Nun gut, dann rechnen wir die Worte über zwei andere Thesen von großen deutschen Wissenschaftlern zusammen. Max Plancks Quantenphysik aus dem Jahr 1900 und Albert Einsteins Relativitätstheorie von 1905 beziehungsweise 1916, die sich gegenseitig beharken. Es sind zusammen 7178 Wort mit insgesamt 20 Fußnoten (Stand: 18. Mai 2014, 23.17).

Hm, also stimmt es auch nicht, dass eine historische Leistung, die zahlreiche Menschen bereicherte und deren Leben vereinfachte, besondere Würdigung in der deutschen Wikipedia-Enzyklopädie erfährt.

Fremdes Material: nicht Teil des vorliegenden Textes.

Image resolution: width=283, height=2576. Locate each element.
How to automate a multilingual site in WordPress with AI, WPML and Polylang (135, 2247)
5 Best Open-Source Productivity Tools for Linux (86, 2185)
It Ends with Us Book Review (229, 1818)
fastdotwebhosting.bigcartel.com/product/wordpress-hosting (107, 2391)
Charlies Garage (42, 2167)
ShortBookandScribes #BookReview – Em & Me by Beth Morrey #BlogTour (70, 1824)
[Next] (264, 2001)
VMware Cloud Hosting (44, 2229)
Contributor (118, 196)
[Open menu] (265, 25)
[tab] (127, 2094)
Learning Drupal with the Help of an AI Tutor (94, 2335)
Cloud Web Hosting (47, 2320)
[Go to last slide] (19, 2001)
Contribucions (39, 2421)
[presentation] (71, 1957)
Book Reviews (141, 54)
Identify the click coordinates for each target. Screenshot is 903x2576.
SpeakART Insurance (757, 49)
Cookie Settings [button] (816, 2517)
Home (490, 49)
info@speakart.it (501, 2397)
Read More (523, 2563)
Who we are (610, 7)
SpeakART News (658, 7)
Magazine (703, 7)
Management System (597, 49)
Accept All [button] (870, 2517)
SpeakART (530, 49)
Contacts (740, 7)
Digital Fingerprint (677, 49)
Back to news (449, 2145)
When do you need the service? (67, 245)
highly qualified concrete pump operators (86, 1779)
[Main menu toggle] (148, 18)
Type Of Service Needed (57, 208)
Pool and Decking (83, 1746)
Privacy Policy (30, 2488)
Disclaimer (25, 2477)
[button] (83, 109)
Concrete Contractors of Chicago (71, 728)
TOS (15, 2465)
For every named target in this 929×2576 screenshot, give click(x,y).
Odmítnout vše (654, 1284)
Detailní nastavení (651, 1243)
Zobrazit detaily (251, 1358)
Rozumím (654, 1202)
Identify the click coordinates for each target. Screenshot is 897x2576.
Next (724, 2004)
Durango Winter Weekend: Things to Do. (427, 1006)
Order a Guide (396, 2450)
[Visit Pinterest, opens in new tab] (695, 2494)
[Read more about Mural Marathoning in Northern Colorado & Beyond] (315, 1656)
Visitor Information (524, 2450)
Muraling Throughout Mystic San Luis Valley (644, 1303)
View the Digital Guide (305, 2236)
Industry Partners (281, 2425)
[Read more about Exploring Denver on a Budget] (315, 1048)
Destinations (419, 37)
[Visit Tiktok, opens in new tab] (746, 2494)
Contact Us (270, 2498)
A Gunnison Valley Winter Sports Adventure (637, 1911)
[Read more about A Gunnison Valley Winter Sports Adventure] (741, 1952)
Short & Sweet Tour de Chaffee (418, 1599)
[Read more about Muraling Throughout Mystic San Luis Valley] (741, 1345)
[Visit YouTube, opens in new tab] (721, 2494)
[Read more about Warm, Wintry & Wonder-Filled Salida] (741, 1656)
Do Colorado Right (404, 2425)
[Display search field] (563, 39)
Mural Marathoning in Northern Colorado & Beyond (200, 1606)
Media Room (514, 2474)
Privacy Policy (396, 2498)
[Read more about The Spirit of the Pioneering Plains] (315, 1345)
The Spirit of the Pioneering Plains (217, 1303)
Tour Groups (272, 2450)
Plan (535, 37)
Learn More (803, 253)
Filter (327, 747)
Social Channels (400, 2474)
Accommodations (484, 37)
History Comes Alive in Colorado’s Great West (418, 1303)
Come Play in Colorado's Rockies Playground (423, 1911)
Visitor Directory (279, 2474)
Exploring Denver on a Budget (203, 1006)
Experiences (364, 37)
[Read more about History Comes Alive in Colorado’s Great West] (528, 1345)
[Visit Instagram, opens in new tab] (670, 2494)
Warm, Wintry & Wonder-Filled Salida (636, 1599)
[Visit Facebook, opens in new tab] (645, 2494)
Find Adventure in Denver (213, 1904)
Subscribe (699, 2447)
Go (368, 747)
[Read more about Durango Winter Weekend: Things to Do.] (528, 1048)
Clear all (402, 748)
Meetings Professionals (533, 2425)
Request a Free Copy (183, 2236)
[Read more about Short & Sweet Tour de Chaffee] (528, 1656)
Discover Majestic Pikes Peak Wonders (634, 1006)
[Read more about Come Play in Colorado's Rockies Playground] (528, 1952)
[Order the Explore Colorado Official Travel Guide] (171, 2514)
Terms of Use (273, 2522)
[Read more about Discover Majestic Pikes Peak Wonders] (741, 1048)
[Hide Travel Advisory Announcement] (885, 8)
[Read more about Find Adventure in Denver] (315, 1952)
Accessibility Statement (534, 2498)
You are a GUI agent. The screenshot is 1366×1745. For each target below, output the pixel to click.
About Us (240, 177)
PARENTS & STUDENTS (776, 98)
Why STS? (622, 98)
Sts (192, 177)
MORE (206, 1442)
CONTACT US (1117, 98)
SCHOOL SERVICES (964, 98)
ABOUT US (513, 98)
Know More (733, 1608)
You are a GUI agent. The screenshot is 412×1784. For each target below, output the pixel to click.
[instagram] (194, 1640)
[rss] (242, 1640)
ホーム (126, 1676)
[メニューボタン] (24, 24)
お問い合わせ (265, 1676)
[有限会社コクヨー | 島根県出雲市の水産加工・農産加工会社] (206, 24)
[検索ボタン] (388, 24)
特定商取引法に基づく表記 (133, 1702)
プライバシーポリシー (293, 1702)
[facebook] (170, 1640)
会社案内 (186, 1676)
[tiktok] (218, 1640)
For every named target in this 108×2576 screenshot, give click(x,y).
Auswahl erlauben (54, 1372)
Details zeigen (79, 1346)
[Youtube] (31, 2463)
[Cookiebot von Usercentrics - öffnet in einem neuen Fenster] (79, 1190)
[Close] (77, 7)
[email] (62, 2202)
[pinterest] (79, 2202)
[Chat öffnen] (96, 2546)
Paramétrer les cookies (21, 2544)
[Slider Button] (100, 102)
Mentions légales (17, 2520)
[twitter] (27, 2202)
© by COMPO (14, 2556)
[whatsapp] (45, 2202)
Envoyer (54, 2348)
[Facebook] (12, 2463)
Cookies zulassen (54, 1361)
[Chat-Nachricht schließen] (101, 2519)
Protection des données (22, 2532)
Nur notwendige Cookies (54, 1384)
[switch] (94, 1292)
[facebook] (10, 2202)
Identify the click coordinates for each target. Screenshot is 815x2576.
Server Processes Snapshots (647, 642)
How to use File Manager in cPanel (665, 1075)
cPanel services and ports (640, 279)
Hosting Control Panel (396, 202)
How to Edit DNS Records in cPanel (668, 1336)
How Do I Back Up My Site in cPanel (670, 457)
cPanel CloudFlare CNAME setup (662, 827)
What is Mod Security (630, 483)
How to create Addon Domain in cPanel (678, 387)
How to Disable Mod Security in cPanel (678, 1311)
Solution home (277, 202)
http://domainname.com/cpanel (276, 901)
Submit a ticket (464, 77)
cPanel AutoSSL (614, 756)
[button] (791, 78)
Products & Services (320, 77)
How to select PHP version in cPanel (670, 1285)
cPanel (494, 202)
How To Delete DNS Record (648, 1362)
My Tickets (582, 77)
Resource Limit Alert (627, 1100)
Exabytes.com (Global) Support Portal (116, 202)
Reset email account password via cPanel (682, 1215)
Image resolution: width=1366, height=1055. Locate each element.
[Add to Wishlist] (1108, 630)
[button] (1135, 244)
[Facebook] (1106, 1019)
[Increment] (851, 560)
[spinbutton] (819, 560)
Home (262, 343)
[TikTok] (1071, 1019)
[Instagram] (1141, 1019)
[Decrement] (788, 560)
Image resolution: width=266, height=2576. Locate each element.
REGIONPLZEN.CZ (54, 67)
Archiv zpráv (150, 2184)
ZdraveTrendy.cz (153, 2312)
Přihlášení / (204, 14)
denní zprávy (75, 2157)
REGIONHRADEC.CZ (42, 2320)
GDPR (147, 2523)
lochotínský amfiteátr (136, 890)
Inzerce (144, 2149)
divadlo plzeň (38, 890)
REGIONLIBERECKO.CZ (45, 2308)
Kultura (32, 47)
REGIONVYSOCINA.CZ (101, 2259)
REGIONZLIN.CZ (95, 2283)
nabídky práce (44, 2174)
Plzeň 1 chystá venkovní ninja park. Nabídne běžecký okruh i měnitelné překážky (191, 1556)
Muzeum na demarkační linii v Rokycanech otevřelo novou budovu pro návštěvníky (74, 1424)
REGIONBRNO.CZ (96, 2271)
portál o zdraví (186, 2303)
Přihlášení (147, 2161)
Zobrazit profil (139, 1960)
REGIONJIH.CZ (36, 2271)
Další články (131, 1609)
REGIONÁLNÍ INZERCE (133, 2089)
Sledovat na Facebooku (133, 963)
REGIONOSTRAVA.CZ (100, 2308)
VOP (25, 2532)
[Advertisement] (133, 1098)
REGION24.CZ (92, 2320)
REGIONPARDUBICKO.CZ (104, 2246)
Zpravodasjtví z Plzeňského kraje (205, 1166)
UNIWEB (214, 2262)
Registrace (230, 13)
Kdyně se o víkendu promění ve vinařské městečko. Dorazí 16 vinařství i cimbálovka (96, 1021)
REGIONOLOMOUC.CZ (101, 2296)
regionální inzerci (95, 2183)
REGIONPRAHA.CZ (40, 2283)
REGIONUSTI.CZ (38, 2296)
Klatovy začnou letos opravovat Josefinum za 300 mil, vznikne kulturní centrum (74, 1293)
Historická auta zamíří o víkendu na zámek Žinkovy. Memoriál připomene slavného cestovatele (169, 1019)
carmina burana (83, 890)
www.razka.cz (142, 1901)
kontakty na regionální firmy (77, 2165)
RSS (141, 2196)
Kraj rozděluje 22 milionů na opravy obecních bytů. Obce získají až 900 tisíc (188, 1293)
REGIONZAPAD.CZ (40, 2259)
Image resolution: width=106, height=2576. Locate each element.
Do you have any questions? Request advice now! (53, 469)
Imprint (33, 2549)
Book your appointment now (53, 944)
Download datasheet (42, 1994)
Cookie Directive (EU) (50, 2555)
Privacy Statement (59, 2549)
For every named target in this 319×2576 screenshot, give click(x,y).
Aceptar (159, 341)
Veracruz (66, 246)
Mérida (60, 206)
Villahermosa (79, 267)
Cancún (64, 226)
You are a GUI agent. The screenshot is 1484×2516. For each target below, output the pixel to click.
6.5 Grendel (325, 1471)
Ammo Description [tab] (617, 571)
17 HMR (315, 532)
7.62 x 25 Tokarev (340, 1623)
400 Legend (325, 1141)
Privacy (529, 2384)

Doch wie kommt das? Ich wage also einen Blick ins Ausland. Frankreich ist ein passendes Beispiel. Über Charles de Gaulle lässt sich in Frankreich nicht großartig streiten. Sein französischer Wikipedia-Artikel umfasst 25 005 Worte bei 143 Fußnoten (Stand: 18. Mai 2014, 23.25). De Gaulles Zeitgenosse Konrad Adenauer bringt es dagegen nur auf 11 160 mit insgesamt 70 Fußnoten (Stand: 18. Mai, 23.42).

Der französische Artikel über die aktuelle fünfte französische Republik zählt 25 588 Worte bei 206 Fußnoten (Stand: 18. Mai 2014, 23.35). Das ist beachtlich, schließlich hat das Land die Civilisation (5060 Worte am 18. Mai 2014 um 23.25) begründet. Selbst über deren aktuellen Präsidenten Francois Hollande finden sich 11 504 Worte (Stand: 18. Mai 2014, 23.25). Dessen Unbeliebtheit ist scheinbar ebenfalls unbestritten und sorgt damit für eine große Wortzahl.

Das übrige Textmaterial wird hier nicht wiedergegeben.